TASK INPUT section start
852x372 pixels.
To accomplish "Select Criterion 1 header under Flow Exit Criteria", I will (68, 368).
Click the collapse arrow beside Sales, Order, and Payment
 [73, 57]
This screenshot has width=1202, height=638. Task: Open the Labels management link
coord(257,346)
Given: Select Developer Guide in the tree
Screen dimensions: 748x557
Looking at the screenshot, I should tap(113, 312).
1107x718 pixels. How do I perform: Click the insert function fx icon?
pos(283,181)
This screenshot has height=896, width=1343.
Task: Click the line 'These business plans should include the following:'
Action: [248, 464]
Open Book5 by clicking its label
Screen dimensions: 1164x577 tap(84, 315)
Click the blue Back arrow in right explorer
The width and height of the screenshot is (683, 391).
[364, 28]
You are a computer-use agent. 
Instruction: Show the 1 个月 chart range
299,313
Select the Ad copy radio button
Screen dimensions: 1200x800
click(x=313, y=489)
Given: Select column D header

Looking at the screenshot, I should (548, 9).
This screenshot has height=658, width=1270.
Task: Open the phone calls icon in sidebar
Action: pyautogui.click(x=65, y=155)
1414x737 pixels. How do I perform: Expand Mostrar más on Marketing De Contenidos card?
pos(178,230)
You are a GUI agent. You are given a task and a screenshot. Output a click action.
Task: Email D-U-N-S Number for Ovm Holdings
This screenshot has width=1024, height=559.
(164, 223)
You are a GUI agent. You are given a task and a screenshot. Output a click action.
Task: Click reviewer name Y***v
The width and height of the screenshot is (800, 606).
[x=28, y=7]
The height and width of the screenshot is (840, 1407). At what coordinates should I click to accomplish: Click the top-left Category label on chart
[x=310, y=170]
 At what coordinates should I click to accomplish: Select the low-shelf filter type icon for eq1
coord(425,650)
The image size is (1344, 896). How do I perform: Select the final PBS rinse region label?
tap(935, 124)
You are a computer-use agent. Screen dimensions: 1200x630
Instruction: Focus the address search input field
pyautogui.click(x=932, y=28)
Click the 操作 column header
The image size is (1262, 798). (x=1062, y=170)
TASK INPUT section end
— AIM OF THE EXERCISE —
Each record above is to be reproduced exactly, in full.

— ANSWER TO THIS PROBLEM —
852x372 pixels.
To accomplish "Select Criterion 1 header under Flow Exit Criteria", I will (68, 368).
Click the collapse arrow beside Sales, Order, and Payment
 [73, 57]
This screenshot has width=1202, height=638. Task: Open the Labels management link
coord(257,346)
Given: Select Developer Guide in the tree
Screen dimensions: 748x557
Looking at the screenshot, I should tap(113, 312).
1107x718 pixels. How do I perform: Click the insert function fx icon?
pos(283,181)
This screenshot has height=896, width=1343.
Task: Click the line 'These business plans should include the following:'
Action: [248, 464]
Open Book5 by clicking its label
Screen dimensions: 1164x577 tap(84, 315)
Click the blue Back arrow in right explorer
The width and height of the screenshot is (683, 391).
[364, 28]
You are a computer-use agent. 
Instruction: Show the 1 个月 chart range
299,313
Select the Ad copy radio button
Screen dimensions: 1200x800
click(x=313, y=489)
Given: Select column D header

Looking at the screenshot, I should (548, 9).
This screenshot has height=658, width=1270.
Task: Open the phone calls icon in sidebar
Action: pyautogui.click(x=65, y=155)
1414x737 pixels. How do I perform: Expand Mostrar más on Marketing De Contenidos card?
pos(178,230)
You are a GUI agent. You are given a task and a screenshot. Output a click action.
Task: Email D-U-N-S Number for Ovm Holdings
This screenshot has width=1024, height=559.
(164, 223)
You are a GUI agent. You are given a task and a screenshot. Output a click action.
Task: Click reviewer name Y***v
The width and height of the screenshot is (800, 606).
[x=28, y=7]
The height and width of the screenshot is (840, 1407). At what coordinates should I click to accomplish: Click the top-left Category label on chart
[x=310, y=170]
 At what coordinates should I click to accomplish: Select the low-shelf filter type icon for eq1
coord(425,650)
The image size is (1344, 896). How do I perform: Select the final PBS rinse region label?
tap(935, 124)
You are a computer-use agent. Screen dimensions: 1200x630
Instruction: Focus the address search input field
pyautogui.click(x=932, y=28)
Click the 操作 column header
The image size is (1262, 798). (x=1062, y=170)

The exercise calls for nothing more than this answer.